The flares have been seen occurring for decades, but only just recently have been understood as the secondary black hole punching a hole in the accretion disk.

But it gets better yet: Not only did astronomers figure that out, but by understanding the behavior of the black holes, the disk, and the nature of Einstein's Theory of General Relativity, they were able to predict the most recent flare…. And get the timing right to just four hours!

The orbit of a smaller black hole precesses, or rotates around, as it moves around the much larger black hole in the center of OJ 287 (at 0,0 in the graph). The shape is a rosette, like a flower; the accretion disk lies along the x-axis, and dates of the accretion disk passage are labeled near where they occur (to avoid the numbers getting crowded in the plot). Credit: Laine et al.

They looked at the timing of the previous flares, which have a 12-year cycle to them. They come in pairs, but the timing between the flares changes. It turns out this is because of relativity. As I've written about a few times before, space is so heavily warped near a black hole that the orbit of an object around it changes its orientation in a process called precession. So instead of just making an ellipse over and over again, the ellipse itself rotates.

This means the object makes more of a rosette pattern, and the angle between the petals of that rosette depends on how close the object gets. Although the secondary black hole never gets closer than half a trillion km, the bigger black hole is so immense that it warps space on a huge scale, and the secondary black holes orbit shifts by 39° every time it passes! That's a huge change, and is why the timing of the flares changes. The orbit itself is shifting, so the timing of the black hole plunging through the disk shifts with it.

This video shows you what I mean:

The flare was predicted for 31 July 2019, which presented a problem: From Earth, that put OJ 287 just a few degrees from the Sun! That made observing it from our planet impossible. As luck would have it though, Spitzer Space Telescope orbits the Sun in a similar orbit as Earth but drifts away from it over time. In 2019 it was 250 million km from Earth, and had a clear view of the blazar. Scheduling issues meant it couldn't start observing it until after the start of the predicted flare window, but despite that caught the flare as it was happening!

The brightness of the 2019 flare in two different infrared colors (red and green) compared to observations from the earlier 2007 flare (blue dots and solid line, shifted in time 12 years), showing they match closely. Credit: Laine et al.

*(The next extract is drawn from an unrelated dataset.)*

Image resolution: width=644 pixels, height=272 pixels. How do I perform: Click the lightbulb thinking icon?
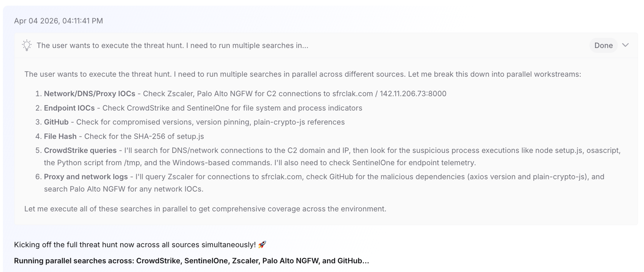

After looking at the data, the astronomers discovered that had predicted the flare to within four hours, an amazing achievement. Not only that, but the way the flare brightened and dimmed was almost exactly the way it did in 2007; the physics and situation are about the same, but it's still rather astonishing to see the same thing happening a dozen years later on such a vast scale.

Their models predict the next impact to be in mid-2022. Unfortunately Spitzer was shut off earlier this year after 16 years of service, and unluckily the 2022 flare happens when OJ 287 is very close to the Sun again! I don't know if it will be observable when it occurs. The paper doesn't mention the next flare after that one, so we may just have to wait and see.

But we can't wait too long. The two black holes are emitting gravitational waves, shaking the fabric of spacetime every time they get close. The effect is small, but every time the second black hole passes it loses a small amount of orbital energy. Inexorably it's getting closer to its massive big sibling, and in 10,000 years or so they will merge, emitting a spectacular blast of gravitational waves that should be easy to measure from Earth… assuming we're still around here looking for such events. I hope so. That's a long time for humans, but the blink of an eye to the Universe.